Unlike most politicians, Imran was a successful cricketer who captained the Pakistan National Team to World Cup glory in 1992. Like most young sportsmen, he was a bit of a playboy and his celebrity status meant he was also one of Pakistan’s most successful exports.
So, as one of the most talked-about sportsmen on the planet, how did he go from cricketer to politician? He’d made it clear in various interviews that politics was not for him. However, just in case we didn’t already know, anyone who says that usually ends up doing exactly the opposite.
In 1996, Imran founded the political party PTI (Pakistan Tehreek-e-Insaf). Its political leaning is that of a liberal/centrist party, and although I don’t claim to be a world expert on Mr Khan, what doesn’t surprise me is that he created this centrist Pakistani movement around the same time that both Tony Blair came to power (a fellow centrist) and Bill Clinton was also President of the United States (the man who kicked off the whole centrist trend in modern times).
Maybe he was inspired by the two of them – who knows? Yet, despite this, I wouldn’t really come to the conclusion that Imran Khan was somebody who upheld a great many liberal values. He has spoken previously about promoting feminism, yet this is the same man who failed to condemn (i.e. endorsed) the terrorist group that shot Malala Yousef and, in the eyes of his government, a single mother is not allowed to be recognised as the head of the household. These are just a few examples of Imran failing to stand up for the women in his society.

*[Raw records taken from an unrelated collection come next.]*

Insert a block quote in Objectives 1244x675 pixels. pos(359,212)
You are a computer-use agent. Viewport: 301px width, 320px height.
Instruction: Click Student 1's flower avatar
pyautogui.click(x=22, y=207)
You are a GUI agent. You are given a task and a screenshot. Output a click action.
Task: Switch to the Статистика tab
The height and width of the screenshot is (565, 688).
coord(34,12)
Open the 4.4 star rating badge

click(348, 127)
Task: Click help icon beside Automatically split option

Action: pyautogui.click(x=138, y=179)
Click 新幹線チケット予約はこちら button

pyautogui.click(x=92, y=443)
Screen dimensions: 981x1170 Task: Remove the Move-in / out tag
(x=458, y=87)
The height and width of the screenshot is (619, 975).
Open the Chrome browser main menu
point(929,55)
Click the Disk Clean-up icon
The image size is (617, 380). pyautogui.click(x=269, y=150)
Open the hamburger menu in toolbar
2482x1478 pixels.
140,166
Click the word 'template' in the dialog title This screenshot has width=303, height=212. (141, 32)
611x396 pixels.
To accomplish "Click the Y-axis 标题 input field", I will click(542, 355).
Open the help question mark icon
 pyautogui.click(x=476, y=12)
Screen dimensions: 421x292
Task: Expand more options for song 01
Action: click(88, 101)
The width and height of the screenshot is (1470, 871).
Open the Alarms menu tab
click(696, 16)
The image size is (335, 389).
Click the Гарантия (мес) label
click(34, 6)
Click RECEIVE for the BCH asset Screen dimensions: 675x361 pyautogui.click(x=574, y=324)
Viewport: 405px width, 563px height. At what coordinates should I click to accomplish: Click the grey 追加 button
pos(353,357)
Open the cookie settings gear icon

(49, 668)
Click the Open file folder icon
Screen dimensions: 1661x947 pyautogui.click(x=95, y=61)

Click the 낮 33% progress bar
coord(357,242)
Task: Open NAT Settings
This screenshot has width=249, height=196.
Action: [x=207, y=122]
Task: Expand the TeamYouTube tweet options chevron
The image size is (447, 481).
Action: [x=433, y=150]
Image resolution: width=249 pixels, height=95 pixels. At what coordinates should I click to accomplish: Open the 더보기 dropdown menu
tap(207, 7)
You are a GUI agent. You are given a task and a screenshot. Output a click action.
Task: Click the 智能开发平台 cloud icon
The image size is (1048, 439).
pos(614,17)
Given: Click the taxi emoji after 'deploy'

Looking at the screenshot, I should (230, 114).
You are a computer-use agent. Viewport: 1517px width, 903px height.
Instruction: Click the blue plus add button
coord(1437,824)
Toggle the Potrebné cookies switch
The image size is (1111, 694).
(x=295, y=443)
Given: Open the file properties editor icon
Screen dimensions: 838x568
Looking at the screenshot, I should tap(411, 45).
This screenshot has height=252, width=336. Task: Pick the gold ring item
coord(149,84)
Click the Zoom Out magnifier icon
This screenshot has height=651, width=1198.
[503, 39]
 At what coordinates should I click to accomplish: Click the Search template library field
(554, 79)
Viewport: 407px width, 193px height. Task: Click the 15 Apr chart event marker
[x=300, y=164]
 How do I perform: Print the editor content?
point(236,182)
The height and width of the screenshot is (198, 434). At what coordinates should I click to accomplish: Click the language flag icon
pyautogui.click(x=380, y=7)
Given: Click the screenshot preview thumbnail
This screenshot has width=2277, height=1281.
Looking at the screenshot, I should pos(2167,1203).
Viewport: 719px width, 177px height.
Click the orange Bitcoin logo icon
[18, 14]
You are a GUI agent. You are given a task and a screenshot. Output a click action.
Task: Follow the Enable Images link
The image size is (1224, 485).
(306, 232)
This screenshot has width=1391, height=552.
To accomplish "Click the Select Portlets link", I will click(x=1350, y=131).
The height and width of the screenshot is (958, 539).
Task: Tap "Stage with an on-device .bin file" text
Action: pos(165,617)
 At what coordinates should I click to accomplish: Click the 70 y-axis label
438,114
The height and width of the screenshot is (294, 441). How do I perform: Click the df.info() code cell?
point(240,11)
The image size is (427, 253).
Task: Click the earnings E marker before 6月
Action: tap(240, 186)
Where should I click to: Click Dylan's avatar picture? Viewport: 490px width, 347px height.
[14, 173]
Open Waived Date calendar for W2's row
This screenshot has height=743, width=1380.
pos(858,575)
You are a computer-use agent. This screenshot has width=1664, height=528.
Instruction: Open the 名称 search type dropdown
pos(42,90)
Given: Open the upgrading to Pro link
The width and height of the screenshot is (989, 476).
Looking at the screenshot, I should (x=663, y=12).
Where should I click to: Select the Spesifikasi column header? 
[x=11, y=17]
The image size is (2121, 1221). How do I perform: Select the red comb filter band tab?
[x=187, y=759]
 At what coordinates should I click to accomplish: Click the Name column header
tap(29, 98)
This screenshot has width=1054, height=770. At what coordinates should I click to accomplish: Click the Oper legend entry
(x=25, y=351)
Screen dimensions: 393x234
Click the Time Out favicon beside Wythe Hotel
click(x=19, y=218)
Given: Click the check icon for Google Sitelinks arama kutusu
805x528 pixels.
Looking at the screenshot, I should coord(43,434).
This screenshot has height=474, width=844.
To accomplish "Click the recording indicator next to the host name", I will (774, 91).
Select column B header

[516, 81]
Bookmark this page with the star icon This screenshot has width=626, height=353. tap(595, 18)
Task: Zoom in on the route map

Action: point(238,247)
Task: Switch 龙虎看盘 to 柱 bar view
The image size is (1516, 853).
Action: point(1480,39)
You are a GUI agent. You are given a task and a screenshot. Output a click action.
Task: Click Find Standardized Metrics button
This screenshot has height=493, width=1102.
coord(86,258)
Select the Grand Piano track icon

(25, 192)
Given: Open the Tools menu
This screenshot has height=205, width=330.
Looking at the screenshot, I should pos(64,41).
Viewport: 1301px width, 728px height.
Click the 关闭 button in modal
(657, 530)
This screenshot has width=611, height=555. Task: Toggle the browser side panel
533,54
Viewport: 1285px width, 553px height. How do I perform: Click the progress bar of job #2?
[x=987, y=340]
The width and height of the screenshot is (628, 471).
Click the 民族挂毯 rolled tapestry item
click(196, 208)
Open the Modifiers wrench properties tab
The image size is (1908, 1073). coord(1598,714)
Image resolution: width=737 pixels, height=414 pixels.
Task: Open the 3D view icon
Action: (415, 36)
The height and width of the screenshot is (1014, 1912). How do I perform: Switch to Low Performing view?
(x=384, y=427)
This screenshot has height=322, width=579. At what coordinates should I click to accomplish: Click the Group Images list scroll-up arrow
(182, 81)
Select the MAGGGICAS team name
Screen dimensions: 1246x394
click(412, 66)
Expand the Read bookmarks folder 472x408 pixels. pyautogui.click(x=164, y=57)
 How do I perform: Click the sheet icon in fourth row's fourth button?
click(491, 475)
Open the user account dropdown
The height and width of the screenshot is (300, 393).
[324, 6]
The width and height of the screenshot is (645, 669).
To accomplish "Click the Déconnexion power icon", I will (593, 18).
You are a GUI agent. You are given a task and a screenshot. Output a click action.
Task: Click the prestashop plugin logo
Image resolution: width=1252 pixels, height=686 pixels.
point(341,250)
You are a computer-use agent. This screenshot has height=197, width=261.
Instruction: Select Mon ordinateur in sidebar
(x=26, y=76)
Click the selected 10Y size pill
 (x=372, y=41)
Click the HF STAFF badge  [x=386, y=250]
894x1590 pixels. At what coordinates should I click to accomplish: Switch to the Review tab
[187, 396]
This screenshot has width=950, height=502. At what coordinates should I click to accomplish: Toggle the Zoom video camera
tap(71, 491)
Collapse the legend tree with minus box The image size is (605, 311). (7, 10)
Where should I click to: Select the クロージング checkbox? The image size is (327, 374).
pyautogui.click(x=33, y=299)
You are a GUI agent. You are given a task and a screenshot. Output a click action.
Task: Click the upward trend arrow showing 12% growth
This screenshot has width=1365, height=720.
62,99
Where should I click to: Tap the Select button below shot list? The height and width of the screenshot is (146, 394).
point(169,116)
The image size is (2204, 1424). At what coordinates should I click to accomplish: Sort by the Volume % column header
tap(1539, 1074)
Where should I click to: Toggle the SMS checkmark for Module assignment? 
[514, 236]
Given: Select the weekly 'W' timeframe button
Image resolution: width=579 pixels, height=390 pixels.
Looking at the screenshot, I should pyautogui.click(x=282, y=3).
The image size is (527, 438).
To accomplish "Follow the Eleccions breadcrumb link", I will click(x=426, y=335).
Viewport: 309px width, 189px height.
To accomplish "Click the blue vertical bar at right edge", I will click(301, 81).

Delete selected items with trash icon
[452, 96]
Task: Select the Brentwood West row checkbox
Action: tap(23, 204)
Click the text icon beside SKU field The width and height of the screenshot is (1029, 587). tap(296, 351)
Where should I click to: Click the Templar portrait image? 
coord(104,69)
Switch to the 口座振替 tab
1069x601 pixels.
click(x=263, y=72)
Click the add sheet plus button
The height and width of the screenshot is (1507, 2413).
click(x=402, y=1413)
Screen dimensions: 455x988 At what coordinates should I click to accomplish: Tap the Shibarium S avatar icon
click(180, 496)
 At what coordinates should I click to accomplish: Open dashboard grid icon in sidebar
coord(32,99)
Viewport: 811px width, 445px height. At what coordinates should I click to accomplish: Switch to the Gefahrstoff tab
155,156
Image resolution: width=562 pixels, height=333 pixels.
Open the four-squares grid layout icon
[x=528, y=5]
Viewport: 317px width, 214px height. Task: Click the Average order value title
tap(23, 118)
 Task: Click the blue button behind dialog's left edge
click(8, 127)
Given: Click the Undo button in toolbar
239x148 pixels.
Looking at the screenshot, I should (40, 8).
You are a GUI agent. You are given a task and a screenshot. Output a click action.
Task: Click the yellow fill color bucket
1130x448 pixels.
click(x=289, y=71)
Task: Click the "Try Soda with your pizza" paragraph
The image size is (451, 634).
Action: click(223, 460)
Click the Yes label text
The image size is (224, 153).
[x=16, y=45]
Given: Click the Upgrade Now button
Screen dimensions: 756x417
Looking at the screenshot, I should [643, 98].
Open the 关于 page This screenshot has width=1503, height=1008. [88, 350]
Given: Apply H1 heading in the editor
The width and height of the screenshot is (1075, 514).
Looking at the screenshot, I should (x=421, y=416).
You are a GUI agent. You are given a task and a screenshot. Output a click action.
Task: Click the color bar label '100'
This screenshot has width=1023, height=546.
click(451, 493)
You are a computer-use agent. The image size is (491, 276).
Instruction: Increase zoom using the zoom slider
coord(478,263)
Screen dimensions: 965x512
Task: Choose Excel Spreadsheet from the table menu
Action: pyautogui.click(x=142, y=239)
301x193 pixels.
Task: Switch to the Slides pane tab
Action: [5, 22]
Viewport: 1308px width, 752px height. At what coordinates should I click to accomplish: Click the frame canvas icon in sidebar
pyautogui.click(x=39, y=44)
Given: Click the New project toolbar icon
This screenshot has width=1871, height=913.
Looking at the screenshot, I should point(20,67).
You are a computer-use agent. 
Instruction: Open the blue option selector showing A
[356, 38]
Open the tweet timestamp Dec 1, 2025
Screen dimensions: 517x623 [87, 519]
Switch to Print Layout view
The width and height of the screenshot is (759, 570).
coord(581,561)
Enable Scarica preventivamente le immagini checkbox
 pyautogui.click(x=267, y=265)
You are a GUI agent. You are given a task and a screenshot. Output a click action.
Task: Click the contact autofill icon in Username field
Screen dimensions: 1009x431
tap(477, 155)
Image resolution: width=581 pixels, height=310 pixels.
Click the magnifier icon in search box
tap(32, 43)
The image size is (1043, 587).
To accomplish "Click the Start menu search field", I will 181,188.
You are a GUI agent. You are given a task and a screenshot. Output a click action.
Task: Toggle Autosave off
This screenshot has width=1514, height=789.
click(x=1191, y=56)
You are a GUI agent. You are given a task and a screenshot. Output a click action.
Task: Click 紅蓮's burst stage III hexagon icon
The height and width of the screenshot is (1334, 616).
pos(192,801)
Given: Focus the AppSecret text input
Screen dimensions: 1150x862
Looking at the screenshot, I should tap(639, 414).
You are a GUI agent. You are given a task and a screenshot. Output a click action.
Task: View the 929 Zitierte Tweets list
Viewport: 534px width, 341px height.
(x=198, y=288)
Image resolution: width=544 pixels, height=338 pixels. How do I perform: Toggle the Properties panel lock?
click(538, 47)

Questions should also be raised about the army’s involvement in Prime Minister Khan’s ascent to office. Since partition in the 1940s, Pakistan’s military has seen either direct or indirect control over the government. The army has used their influence and backed candidates who have then gone on to be elected, which – surprise, surprise! – last time round was Imran.
One method of intimidation has been trying to control how journalists and media companies portray their candidates, obviously seeking as favourable coverage as possible. This is hardly the mark of a true liberal. A true liberal shouldn’t shy away from amicable debate, a true liberal shouldn’t seek assistance from a military group in order to seal a democratic victory and a true liberal shouldn’t cower from terrorist groups or seek to limit the free speech of an entire nation.
There is nothing clever or liberal about Prime Minister Khan’s leadership.